-- Opening Marker --

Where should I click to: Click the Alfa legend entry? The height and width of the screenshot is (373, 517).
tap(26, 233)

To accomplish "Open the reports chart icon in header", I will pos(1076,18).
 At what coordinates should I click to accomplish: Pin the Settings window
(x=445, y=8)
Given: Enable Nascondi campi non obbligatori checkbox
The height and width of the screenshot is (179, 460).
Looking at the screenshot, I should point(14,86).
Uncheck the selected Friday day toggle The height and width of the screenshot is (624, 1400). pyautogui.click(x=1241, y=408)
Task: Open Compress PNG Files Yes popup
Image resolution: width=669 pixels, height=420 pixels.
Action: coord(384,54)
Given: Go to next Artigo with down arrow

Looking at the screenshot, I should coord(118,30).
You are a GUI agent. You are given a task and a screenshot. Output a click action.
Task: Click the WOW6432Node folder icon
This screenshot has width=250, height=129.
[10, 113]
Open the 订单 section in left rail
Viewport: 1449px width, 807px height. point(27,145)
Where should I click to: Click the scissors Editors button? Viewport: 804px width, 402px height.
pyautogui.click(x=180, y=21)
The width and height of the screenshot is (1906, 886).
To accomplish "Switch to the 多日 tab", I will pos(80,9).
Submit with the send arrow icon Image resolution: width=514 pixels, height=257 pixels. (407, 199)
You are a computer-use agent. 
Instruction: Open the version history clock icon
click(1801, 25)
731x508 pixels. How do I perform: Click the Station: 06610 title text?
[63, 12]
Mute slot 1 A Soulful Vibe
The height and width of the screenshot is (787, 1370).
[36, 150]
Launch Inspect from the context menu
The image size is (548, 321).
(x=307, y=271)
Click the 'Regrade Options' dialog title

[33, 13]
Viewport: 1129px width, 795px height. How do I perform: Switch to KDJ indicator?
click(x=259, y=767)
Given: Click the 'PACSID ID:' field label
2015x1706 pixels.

-- Closing Marker --

• _Problem statement_
An exact written copy of every entry is the required answer.

• _Task output_
Where should I click to: Click the Alfa legend entry? The height and width of the screenshot is (373, 517).
tap(26, 233)

To accomplish "Open the reports chart icon in header", I will pos(1076,18).
 At what coordinates should I click to accomplish: Pin the Settings window
(x=445, y=8)
Given: Enable Nascondi campi non obbligatori checkbox
The height and width of the screenshot is (179, 460).
Looking at the screenshot, I should point(14,86).
Uncheck the selected Friday day toggle The height and width of the screenshot is (624, 1400). pyautogui.click(x=1241, y=408)
Task: Open Compress PNG Files Yes popup
Image resolution: width=669 pixels, height=420 pixels.
Action: coord(384,54)
Given: Go to next Artigo with down arrow

Looking at the screenshot, I should coord(118,30).
You are a GUI agent. You are given a task and a screenshot. Output a click action.
Task: Click the WOW6432Node folder icon
This screenshot has width=250, height=129.
[10, 113]
Open the 订单 section in left rail
Viewport: 1449px width, 807px height. point(27,145)
Where should I click to: Click the scissors Editors button? Viewport: 804px width, 402px height.
pyautogui.click(x=180, y=21)
The width and height of the screenshot is (1906, 886).
To accomplish "Switch to the 多日 tab", I will pos(80,9).
Submit with the send arrow icon Image resolution: width=514 pixels, height=257 pixels. (407, 199)
You are a computer-use agent. 
Instruction: Open the version history clock icon
click(1801, 25)
731x508 pixels. How do I perform: Click the Station: 06610 title text?
[63, 12]
Mute slot 1 A Soulful Vibe
The height and width of the screenshot is (787, 1370).
[36, 150]
Launch Inspect from the context menu
The image size is (548, 321).
(x=307, y=271)
Click the 'Regrade Options' dialog title

[33, 13]
Viewport: 1129px width, 795px height. How do I perform: Switch to KDJ indicator?
click(x=259, y=767)
Given: Click the 'PACSID ID:' field label
2015x1706 pixels.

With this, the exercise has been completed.